▶ _PASAJE SELECCIONADO_
Para 1990, Ali ya no era el boxeador que dominaba el ring. Estaba retirado, su cuerpo ya mostraba los efectos de la enfermedad de Parkinson, pero su voz y reputación aún tenían un enorme peso mundial. Cuando Irak invadió Kuwait ese año, Saddam Hussein tomó como rehenes a cientos de extranjeros, utilizándolos como escudos humanos ante posibles ataques militares estadounidenses. Entre ellos se encontraban 15 estadounidenses.
Con la tensión alta y la diplomacia estancada, Ali decidió actuar. A pesar de las objeciones del gobierno estadounidense, que temía que su misión fracasara, abordó un avión con destino a Bagdad. La fama de Ali había trascendido el ámbito deportivo desde hacía tiempo: en Oriente Medio, era admirado no solo como boxeador, sino también como musulmán y símbolo de la resistencia contra el poder occidental. Hussein accedió a reunirse con él.

▶ _APLICA LO LEÍDO_
a) Según el pasaje sobre Ali, ¿cuántos estadounidenses había entre los rehenes que tomó Saddam Hussein?
b) Reproduce al pie de la letra el fragmento del pasaje sobre Ali que comienza con "Para 1990, Ali" y sigue hasta "reunirse con él.".
c) Retoma el pasaje sobre Ali y continúalo desde su última oración.

▶ _DATOS MOSTRADOS_
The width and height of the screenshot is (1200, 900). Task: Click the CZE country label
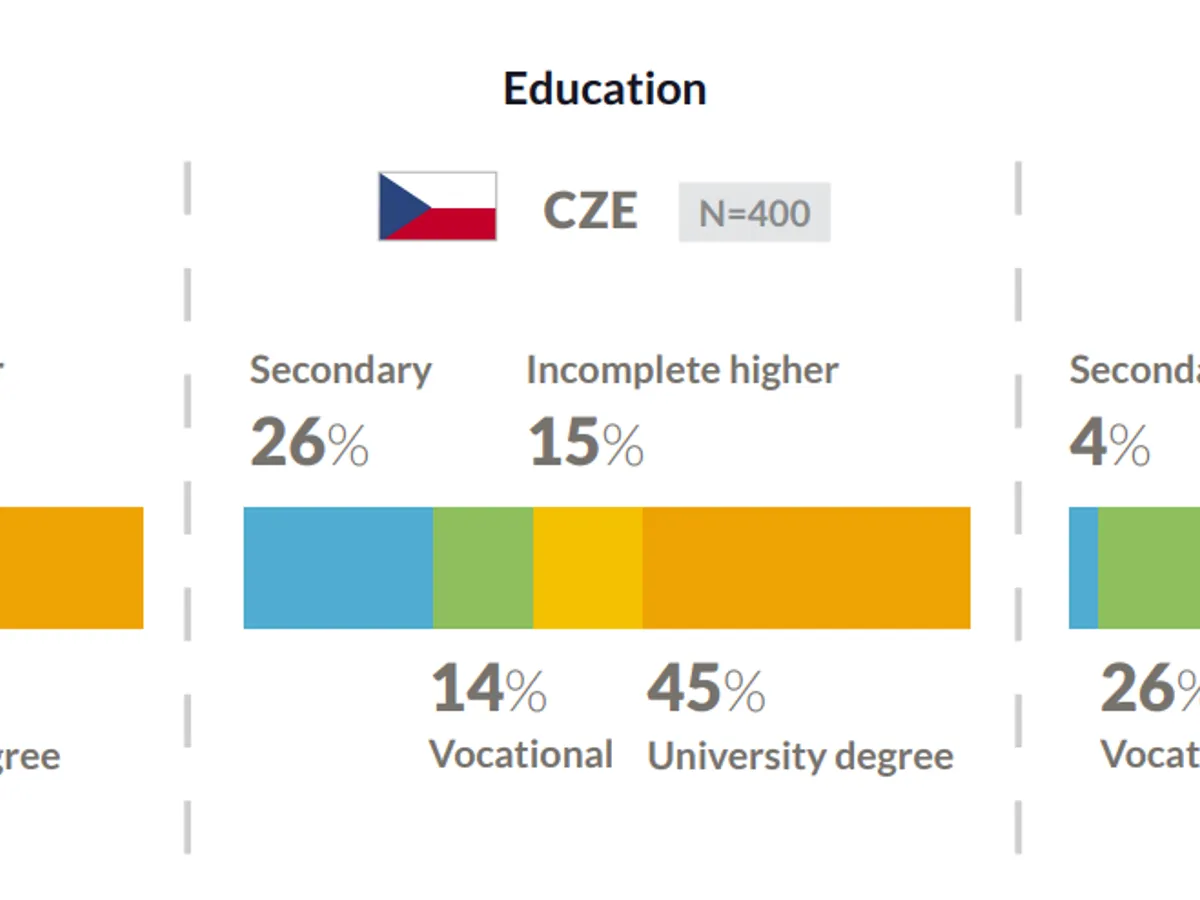[590, 211]
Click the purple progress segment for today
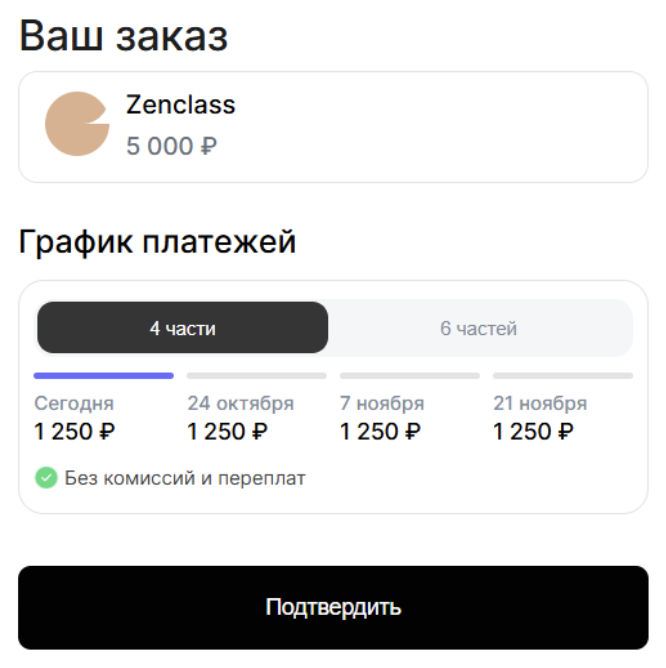 [x=104, y=376]
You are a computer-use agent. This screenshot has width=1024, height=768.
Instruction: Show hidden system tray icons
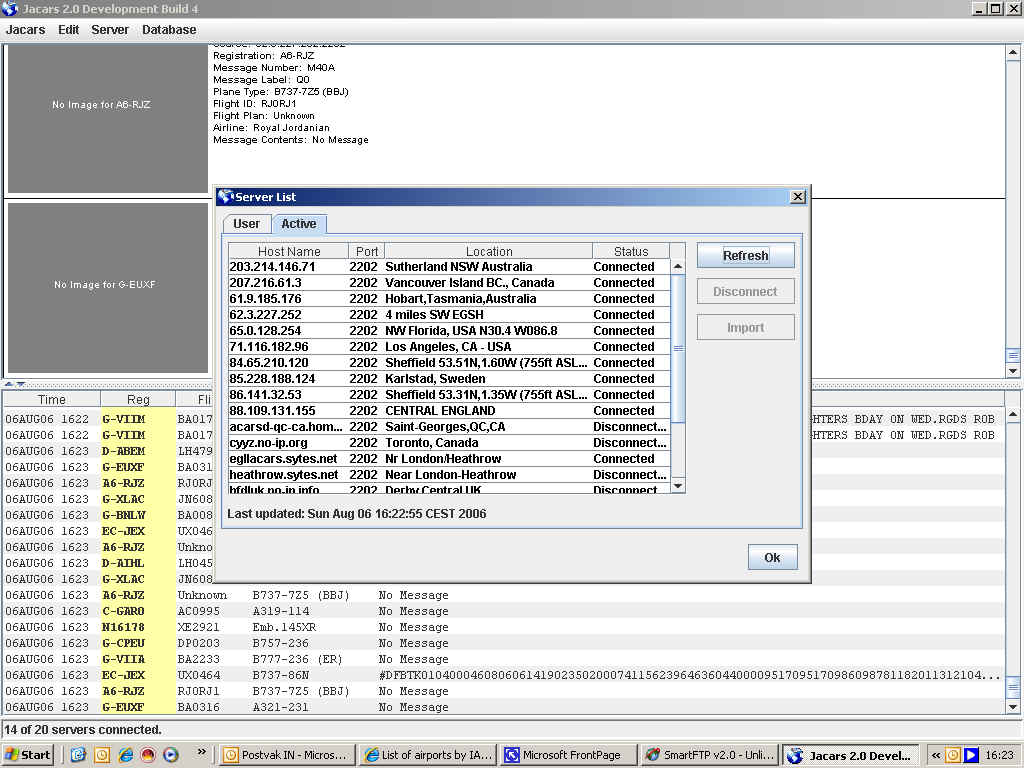pos(937,755)
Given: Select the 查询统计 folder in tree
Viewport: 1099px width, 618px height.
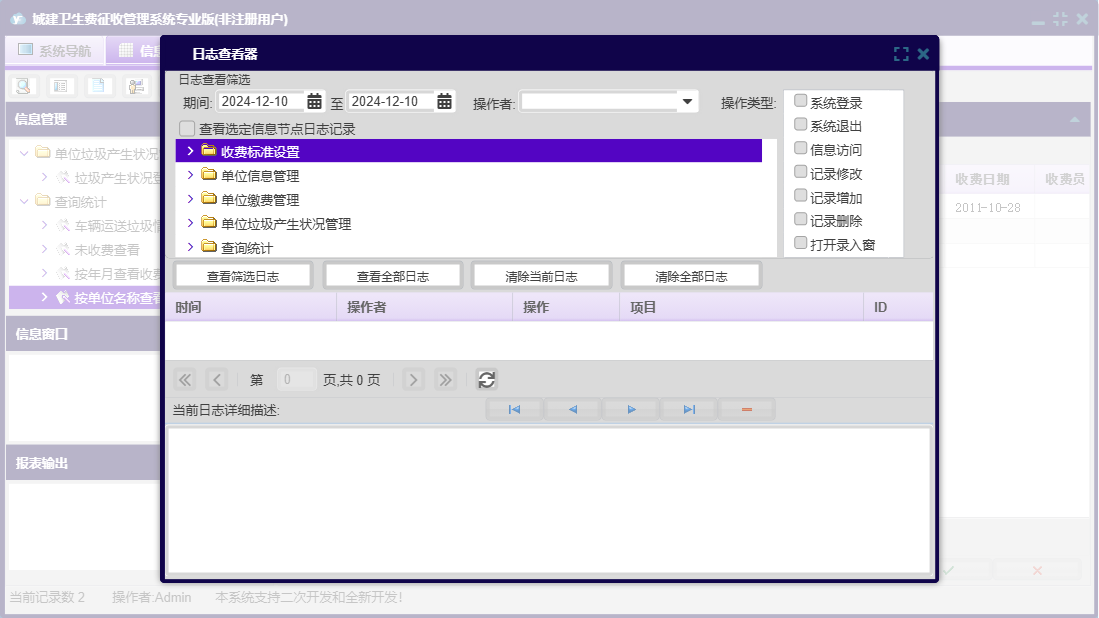Looking at the screenshot, I should click(247, 247).
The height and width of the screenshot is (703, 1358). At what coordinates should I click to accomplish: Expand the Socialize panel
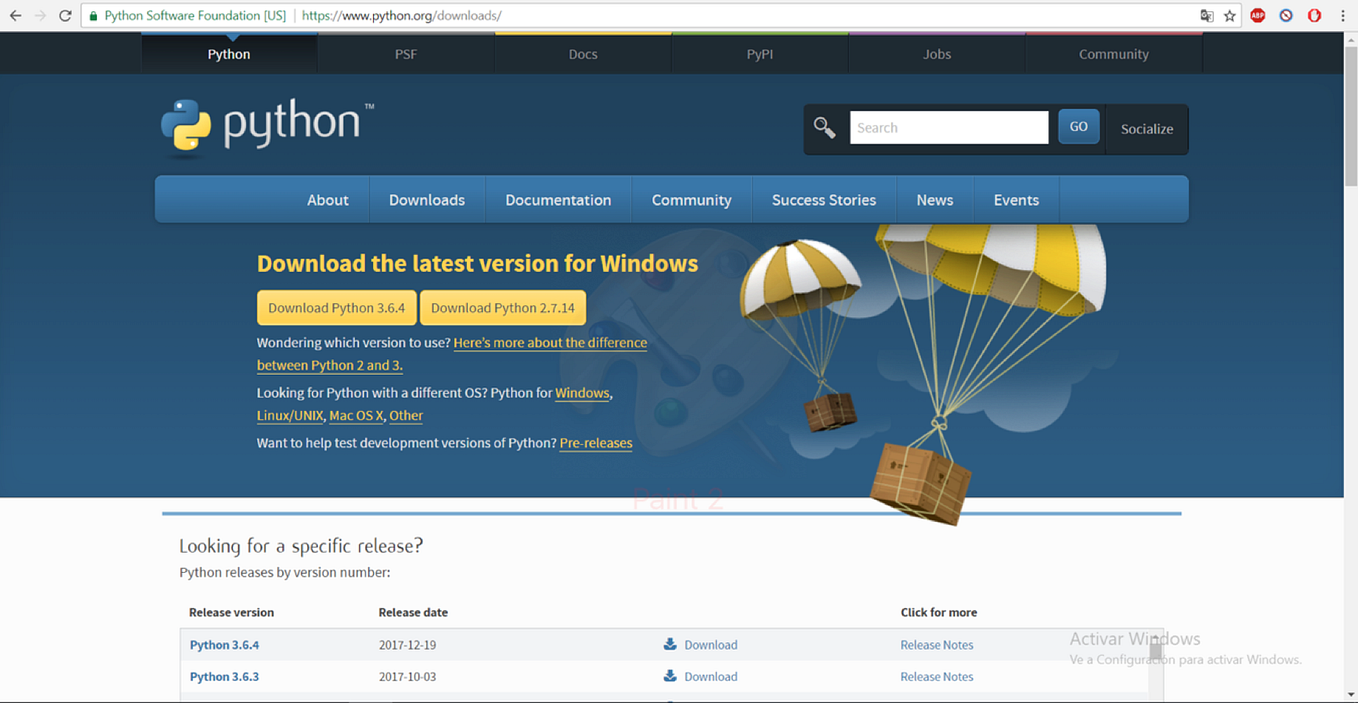(1146, 129)
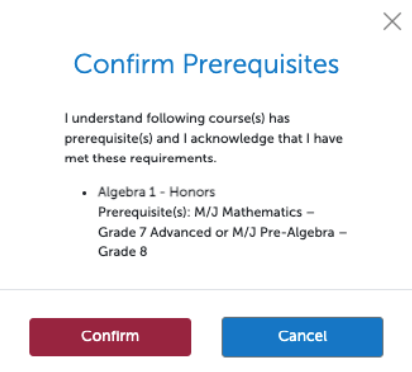Click the horizontal divider above the buttons
This screenshot has height=372, width=412.
pos(206,290)
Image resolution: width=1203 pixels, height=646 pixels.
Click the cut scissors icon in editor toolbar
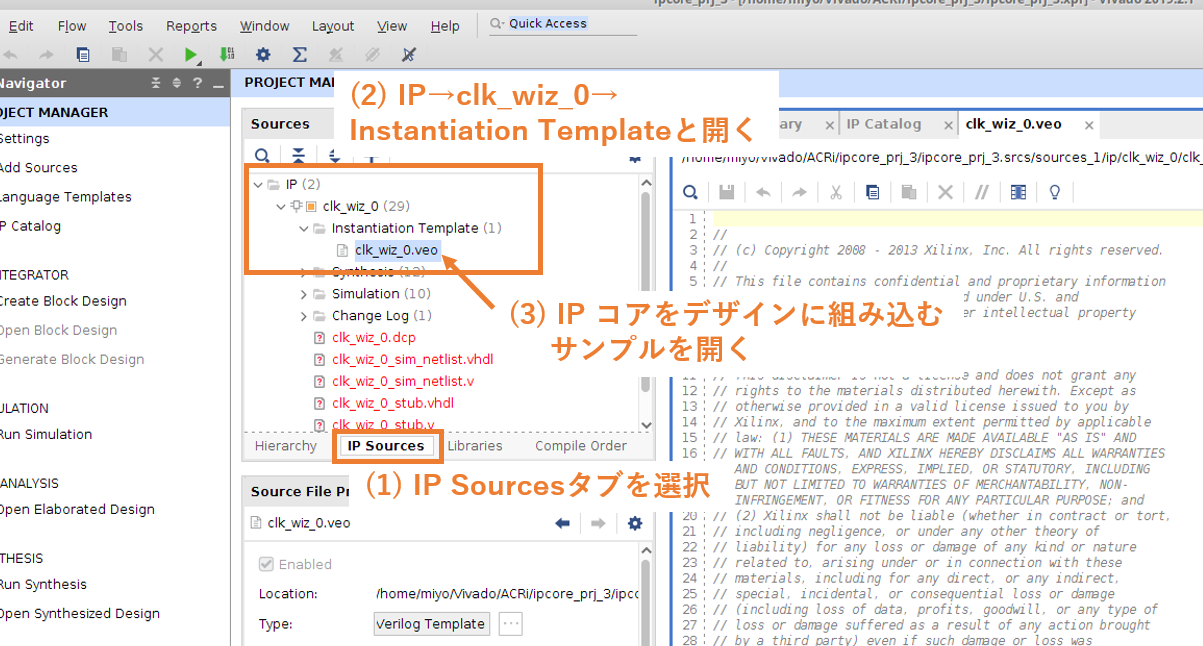(x=836, y=192)
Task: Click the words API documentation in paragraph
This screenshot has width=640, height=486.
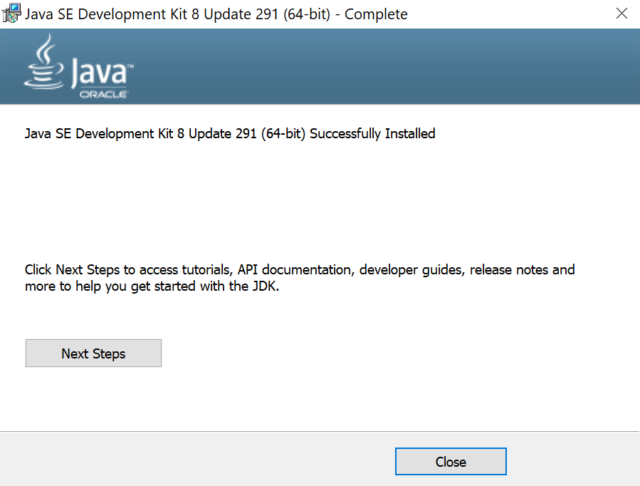Action: 294,270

▶ _LISTA DE RESPUESTAS_
a) Había 15 estadounidenses entre los rehenes.

b)
Para 1990, Ali ya no era el boxeador que dominaba el ring. Estaba retirado, su cuerpo ya mostraba los efectos de la enfermedad de Parkinson, pero su voz y reputación aún tenían un enorme peso mundial. Cuando Irak invadió Kuwait ese año, Saddam Hussein tomó como rehenes a cientos de extranjeros, utilizándolos como escudos humanos ante posibles ataques militares estadounidenses. Entre ellos se encontraban 15 estadounidenses.
Con la tensión alta y la diplomacia estancada, Ali decidió actuar. A pesar de las objeciones del gobierno estadounidense, que temía que su misión fracasara, abordó un avión con destino a Bagdad. La fama de Ali había trascendido el ámbito deportivo desde hacía tiempo: en Oriente Medio, era admirado no solo como boxeador, sino también como musulmán y símbolo de la resistencia contra el poder occidental. Hussein accedió a reunirse con él.

c)
Durante la reunión, Ali no se presentó como político, sino como ser humano. Su salud se deterioraba, su habla se ralentizaba, pero su sinceridad era innegable. Hussein, quizás buscando publicidad o influenciado por la presencia de Ali, finalmente accedió a liberar a los rehenes estadounidenses.
Ali regresó a casa con los 15 liberados, demostrando que su influencia trascendía el boxeo. Fue uno de los actos de diplomacia privada más extraordinarios de la historia moderna.